The action was initiated by the Congregation’s prefect, Slovenian Cardinal Franc Rodé, C.M. The decree, issued December 22, 2008, indicated the Visitation is being undertaken ―in order to look into the quality of the life‖ of the members of these religious institutes.

The Visitation will be conducted under the direction of Mother Mary Clare Millea, A.S.C.J., whom Cardinal Rodé appointed Apostolic Visitator. Mother Millea, a Connecticut native, is superior general of the Apostles of the Sacred Heart of Jesus, an international religious institute headquartered in Rome, with approximately 1250 professed sisters worldwide, including 135 in the United States. She entered religious life in 1965 and professed perpetual vows in 1973.

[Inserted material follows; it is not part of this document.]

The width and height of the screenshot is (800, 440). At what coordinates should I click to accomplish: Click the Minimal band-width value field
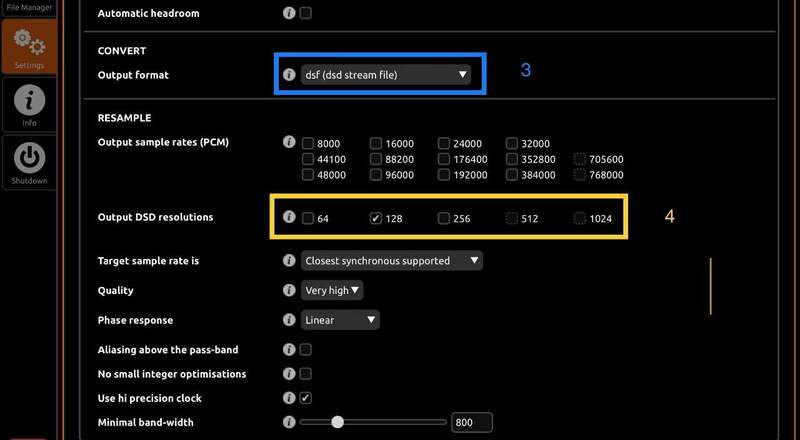[x=471, y=422]
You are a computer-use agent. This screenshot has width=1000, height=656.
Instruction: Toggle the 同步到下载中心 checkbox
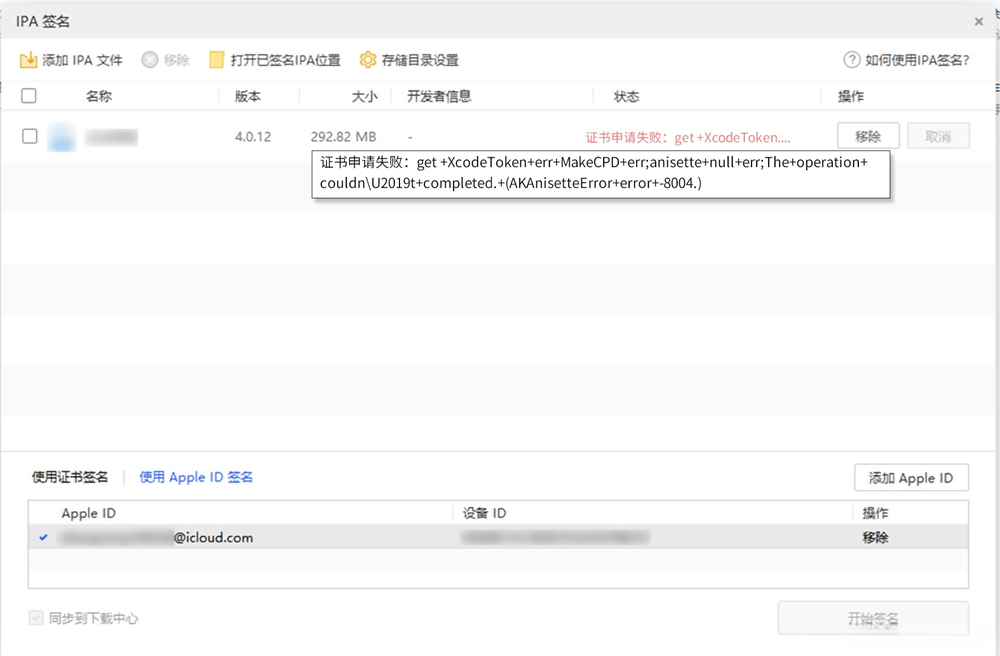(x=36, y=618)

The Visitation, which will collect and assimilate data and observations about religious life, will be limited to apostolic institutes, those actively engaged in service to Church and society. Cloistered, contemplative sisters, who have distinctly different lifestyles, are excluded from the study. Mother Millea will submit a confidential report to Cardinal Rodé at the conclusion of the task. Though there is no deadline, she hopes to complete the task by 2011.

Catholic women religious have been involved in apostolates such as education, healthcare and a variety of pastoral and social services in the United States since before the nation was founded. According to the Washington-based Center for Applied Research in the Apostolate (CARA) however, the number of U.S. women religious has been in decline during the past 40 years, while their median age continues to increase.

"I am truly humbled, and a bit overwhelmed," Mother Millea said of her assignment. "While I have visited each of the communities and missions in my own congregation, the thought of gathering facts and findings about nearly 400 institutes across the United States can be daunting in scope."

"I am praying for all the sisters who will be a part of this Visitation, and hoping for their prayers
– both for the good of the process as well as for me in this role," she continued. "I ask the prayers of the American Catholic clergy and faithful too."

Despite her sense of awe at the size of the task, Mother Millea was encouraged by the project.

"I know that the object of this Visitation is to encourage and strengthen apostolic communities of women religious, for the simple reason that these communities are integral to the entire life of the Catholic Church, in the United States and beyond."

Mother Millea indicated that while she is not obliged to visit every community of women religious, she looks forward to learning and better understanding the "multi-faceted dimensions of the sisters’ religious lives, as well as their abundant contributions to the Church and society."

A website, apostolicvisitation.org, has been launched to provide basic information about the project.